*** Opening of THE DATA ***
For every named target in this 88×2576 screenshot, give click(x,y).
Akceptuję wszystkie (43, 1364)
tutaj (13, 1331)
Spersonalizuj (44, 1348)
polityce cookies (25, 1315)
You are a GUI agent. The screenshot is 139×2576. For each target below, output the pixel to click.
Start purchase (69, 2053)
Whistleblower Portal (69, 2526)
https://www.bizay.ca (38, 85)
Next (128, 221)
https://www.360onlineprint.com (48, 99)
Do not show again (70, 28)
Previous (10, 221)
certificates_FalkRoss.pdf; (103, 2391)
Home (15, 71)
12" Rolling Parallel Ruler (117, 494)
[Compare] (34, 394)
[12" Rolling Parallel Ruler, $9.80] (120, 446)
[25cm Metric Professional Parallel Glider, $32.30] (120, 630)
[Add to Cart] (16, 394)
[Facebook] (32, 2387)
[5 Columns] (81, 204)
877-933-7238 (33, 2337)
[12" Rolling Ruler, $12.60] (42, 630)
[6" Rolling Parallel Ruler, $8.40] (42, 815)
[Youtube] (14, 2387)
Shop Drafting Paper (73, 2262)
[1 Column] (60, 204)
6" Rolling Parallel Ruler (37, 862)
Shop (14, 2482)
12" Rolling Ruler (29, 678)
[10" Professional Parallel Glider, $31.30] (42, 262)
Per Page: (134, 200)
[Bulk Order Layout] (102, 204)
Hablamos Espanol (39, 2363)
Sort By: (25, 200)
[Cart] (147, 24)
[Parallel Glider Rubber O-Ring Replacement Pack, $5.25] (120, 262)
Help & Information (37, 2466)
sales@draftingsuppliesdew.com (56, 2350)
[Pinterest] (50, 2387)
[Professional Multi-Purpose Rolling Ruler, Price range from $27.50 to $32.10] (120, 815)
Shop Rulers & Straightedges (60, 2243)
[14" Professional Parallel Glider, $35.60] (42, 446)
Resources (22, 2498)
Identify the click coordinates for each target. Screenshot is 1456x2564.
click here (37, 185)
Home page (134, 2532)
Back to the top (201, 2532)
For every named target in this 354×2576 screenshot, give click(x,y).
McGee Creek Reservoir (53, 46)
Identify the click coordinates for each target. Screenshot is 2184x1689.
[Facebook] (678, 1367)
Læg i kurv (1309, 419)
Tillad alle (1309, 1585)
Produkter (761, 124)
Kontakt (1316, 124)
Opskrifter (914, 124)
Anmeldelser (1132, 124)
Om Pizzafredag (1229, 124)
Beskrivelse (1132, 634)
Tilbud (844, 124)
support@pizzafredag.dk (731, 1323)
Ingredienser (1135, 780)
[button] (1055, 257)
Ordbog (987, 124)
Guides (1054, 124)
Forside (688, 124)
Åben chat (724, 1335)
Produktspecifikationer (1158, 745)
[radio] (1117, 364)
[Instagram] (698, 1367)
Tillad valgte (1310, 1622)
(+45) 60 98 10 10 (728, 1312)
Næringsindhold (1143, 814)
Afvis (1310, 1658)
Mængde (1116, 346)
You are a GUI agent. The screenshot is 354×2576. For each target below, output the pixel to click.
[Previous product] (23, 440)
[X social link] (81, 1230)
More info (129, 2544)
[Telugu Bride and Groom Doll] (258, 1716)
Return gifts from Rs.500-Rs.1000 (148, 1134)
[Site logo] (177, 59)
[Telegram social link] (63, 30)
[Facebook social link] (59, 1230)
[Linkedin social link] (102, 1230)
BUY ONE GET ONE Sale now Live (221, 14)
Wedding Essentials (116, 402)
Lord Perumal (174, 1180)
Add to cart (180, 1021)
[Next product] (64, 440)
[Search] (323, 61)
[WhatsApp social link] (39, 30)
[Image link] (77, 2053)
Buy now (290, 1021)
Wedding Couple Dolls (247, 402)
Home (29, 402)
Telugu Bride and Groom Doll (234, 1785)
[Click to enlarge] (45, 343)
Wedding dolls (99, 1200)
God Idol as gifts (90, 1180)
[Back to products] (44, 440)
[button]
*** Close of THE DATA ***
Transcribe the data exactly.

For every named target in this 88×2576 screenshot, give click(x,y).
Akceptuję wszystkie (43, 1364)
tutaj (13, 1331)
Spersonalizuj (44, 1348)
polityce cookies (25, 1315)
You are a GUI agent. The screenshot is 139×2576. For each target below, output the pixel to click.
Start purchase (69, 2053)
Whistleblower Portal (69, 2526)
https://www.bizay.ca (38, 85)
Next (128, 221)
https://www.360onlineprint.com (48, 99)
Do not show again (70, 28)
Previous (10, 221)
certificates_FalkRoss.pdf; (103, 2391)
Home (15, 71)
12" Rolling Parallel Ruler (117, 494)
[Compare] (34, 394)
[12" Rolling Parallel Ruler, $9.80] (120, 446)
[25cm Metric Professional Parallel Glider, $32.30] (120, 630)
[Add to Cart] (16, 394)
[Facebook] (32, 2387)
[5 Columns] (81, 204)
877-933-7238 (33, 2337)
[12" Rolling Ruler, $12.60] (42, 630)
[6" Rolling Parallel Ruler, $8.40] (42, 815)
[Youtube] (14, 2387)
Shop Drafting Paper (73, 2262)
[1 Column] (60, 204)
6" Rolling Parallel Ruler (37, 862)
Shop (14, 2482)
12" Rolling Ruler (29, 678)
[10" Professional Parallel Glider, $31.30] (42, 262)
Per Page: (134, 200)
[Bulk Order Layout] (102, 204)
Hablamos Espanol (39, 2363)
Sort By: (25, 200)
[Cart] (147, 24)
[Parallel Glider Rubber O-Ring Replacement Pack, $5.25] (120, 262)
Help & Information (37, 2466)
sales@draftingsuppliesdew.com (56, 2350)
[Pinterest] (50, 2387)
[Professional Multi-Purpose Rolling Ruler, Price range from $27.50 to $32.10] (120, 815)
Shop Rulers & Straightedges (60, 2243)
[14" Professional Parallel Glider, $35.60] (42, 446)
Resources (22, 2498)
Identify the click coordinates for each target. Screenshot is 1456x2564.
click here (37, 185)
Home page (134, 2532)
Back to the top (201, 2532)
For every named target in this 354×2576 screenshot, give click(x,y).
McGee Creek Reservoir (53, 46)
Identify the click coordinates for each target. Screenshot is 2184x1689.
[Facebook] (678, 1367)
Læg i kurv (1309, 419)
Tillad alle (1309, 1585)
Produkter (761, 124)
Kontakt (1316, 124)
Opskrifter (914, 124)
Anmeldelser (1132, 124)
Om Pizzafredag (1229, 124)
Beskrivelse (1132, 634)
Tilbud (844, 124)
support@pizzafredag.dk (731, 1323)
Ingredienser (1135, 780)
[button] (1055, 257)
Ordbog (987, 124)
Guides (1054, 124)
Forside (688, 124)
Åben chat (724, 1335)
Produktspecifikationer (1158, 745)
[radio] (1117, 364)
[Instagram] (698, 1367)
Tillad valgte (1310, 1622)
(+45) 60 98 10 10 (728, 1312)
Næringsindhold (1143, 814)
Afvis (1310, 1658)
Mængde (1116, 346)
You are a GUI agent. The screenshot is 354×2576. For each target below, output the pixel to click.
[Previous product] (23, 440)
[X social link] (81, 1230)
More info (129, 2544)
[Telugu Bride and Groom Doll] (258, 1716)
Return gifts from Rs.500-Rs.1000 (148, 1134)
[Site logo] (177, 59)
[Telegram social link] (63, 30)
[Facebook social link] (59, 1230)
[Linkedin social link] (102, 1230)
BUY ONE GET ONE Sale now Live (221, 14)
Wedding Essentials (116, 402)
Lord Perumal (174, 1180)
Add to cart (180, 1021)
[Next product] (64, 440)
[Search] (323, 61)
[WhatsApp social link] (39, 30)
[Image link] (77, 2053)
Buy now (290, 1021)
Wedding Couple Dolls (247, 402)
Home (29, 402)
Telugu Bride and Groom Doll (234, 1785)
[Click to enlarge] (45, 343)
Wedding dolls (99, 1200)
God Idol as gifts (90, 1180)
[Back to products] (44, 440)
[button]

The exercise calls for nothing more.